В больнице был строгий контроль за выдачей лекарств, и медсёстры ежедневно представляли отчёт по каждой таблетке и инъекции, потому что расход лекарств на каждого больного полагался в размере 19 копеек в день. (Может, и 29 копеек, точно не помню). Это было ужасно! Качественно, как меня учили в институте, лечить больного было невозможно. Зато это называлось бесплатной и общедоступной медициной, и этим гордилась наша страна. Однако, выход всегда находился. Для того, чтобы качественно лечить тяжелобольных, нужно было положить в больницу людей с пустяковыми болезнями, которым лекарств достаточно было выдавать на 3 копейки. Это были любители отдохнуть от работы и хорошо поесть. Питание было замечательным, так как повар Семёныч вкладывал душу в свою ремесло, и всё, сделанное его руками, было необыкновенно вкусно. Это также привлекало пенсионеров полежать в больнице и отдохнуть от дел.

Работая в терапевтическом отделении, я должна была дежурить по ночам. Тогда на мои плечи сваливалась ответственность за всех больных в стационаре, и особенно за тех тяжелобольных, которых привозили на скорой помощи. Мне приходилось решать, госпитализировать больного или оказать помощь и отпустить домой, советоваться было не с кем, а, значит, мне нужно было знать не только невропатологию, но и терапию. Это расширяло кругозор и помогало в диагностике.

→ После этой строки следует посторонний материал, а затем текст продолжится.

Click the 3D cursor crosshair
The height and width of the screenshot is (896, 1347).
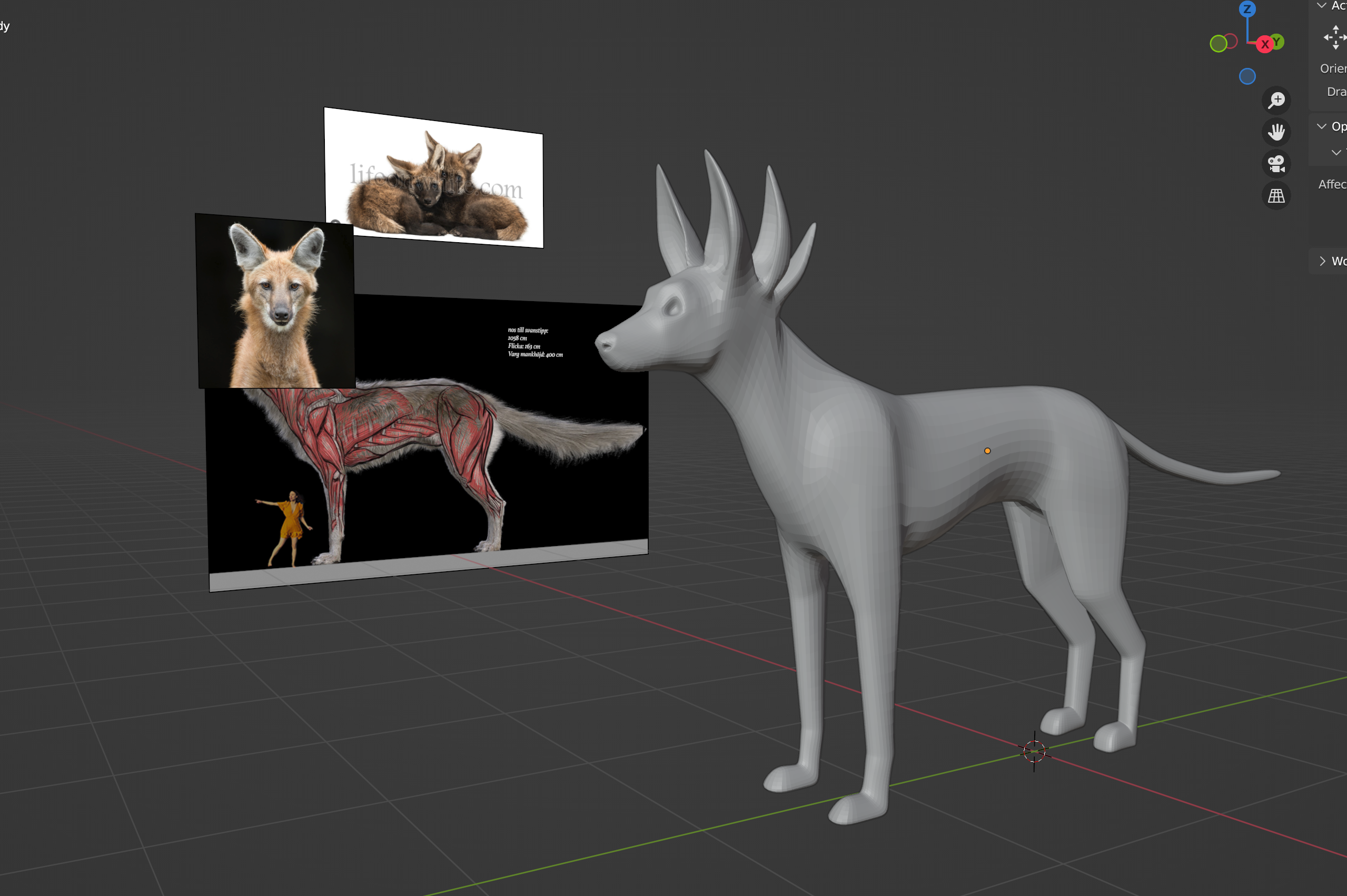click(1034, 751)
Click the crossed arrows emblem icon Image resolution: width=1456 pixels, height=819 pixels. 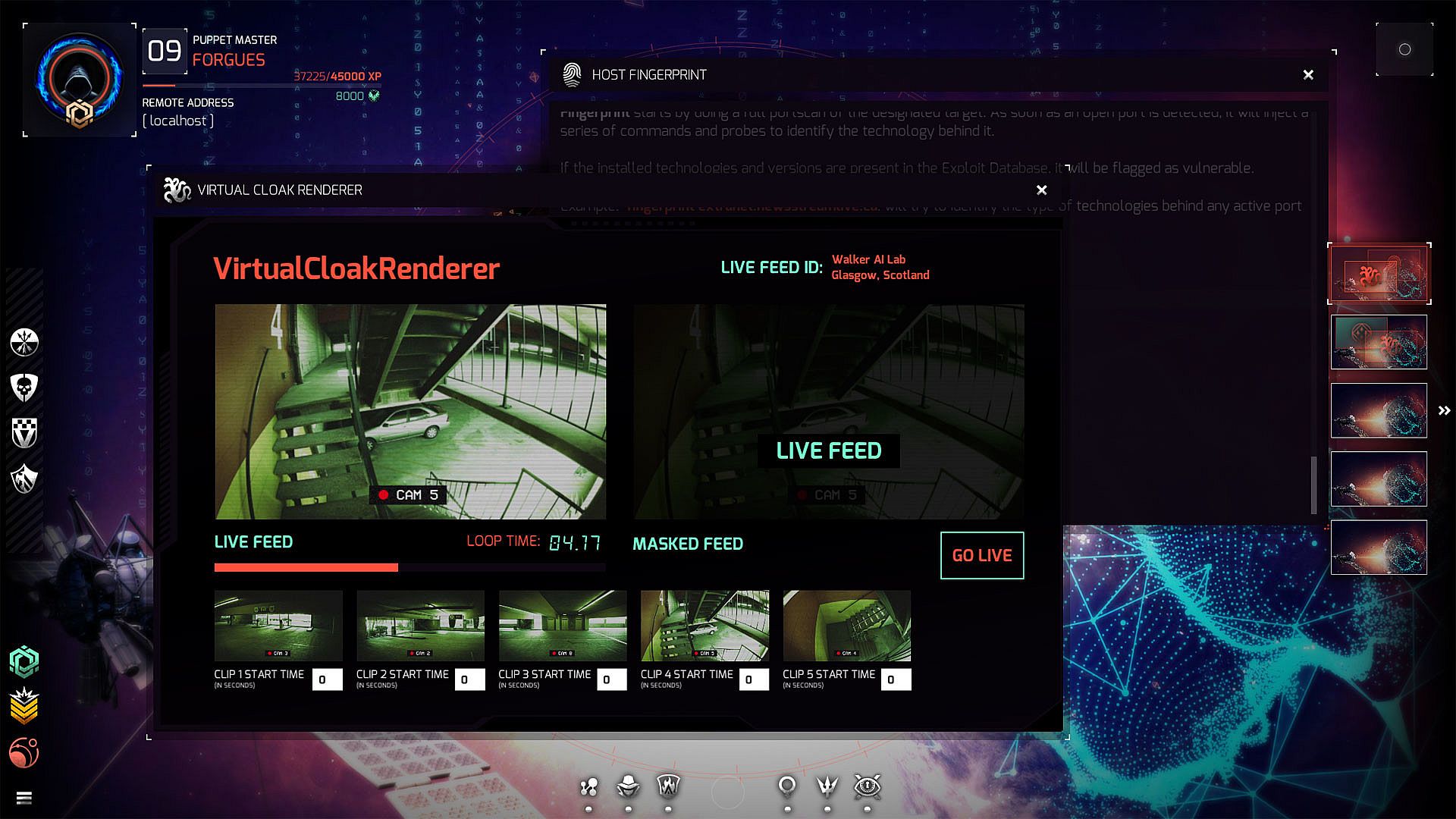24,342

Чтобы стать хорошим врачом, необходимо приобретать опыт, анализировать все случаи смерти больного. Ничто лучше не раскрывает глаза врачу, как участие во вскрытии трупов. Я ездила на все вскрытия, чтобы знать, правильно ли поставлен диагноз, не было ли скрытых заболеваний, которые могли привести к смерти. Вскрытия, как и ночные дежурства, способствовали профессиональному росту врача. Иногда врачи не знали, отчего умер больной, и писали диагноз более вероятный. Случалось, что лечили от одной болезни, но он умирал от другой. Было ещё один важный показатель работы больницы – это расхождение диагнозов. На вскрытия ездили зав. отделением и главврач по обязанности, а я, одна из врачей, ездила на вскрытие из интереса к медицине. Они трепетали: что скажет патологоанатом? А меня интересовало, отчего же умер больной? Цели у нас были разные. Так однажды они склоняли патологоанатома к своей версии, и, увидев большие изменения в сосудах сердца, попросили патологоанатома не вскрывать дальше, чтобы было совпадение диагнозов. В истории болезни и амбулаторной карте этого больного зафиксированы приступы, непохожие на необычные гипертонические кризы. Такие бывают у больных с феохромоцитомой. Я недавно окончила институт и ещё помнила редко встречающиеся болезни, а они их уже забыли. Я попросила патологоанатома посмотреть надпочечники – там оказалась феохромоцитома. Своевременно не удалённая, она мучила больного много лет и, наконец, привела к смерти. У врачей появилось расхождение в диагнозах, а я обогатилась опытом. Этого мне не простили и больше на вскрытие меня не брали.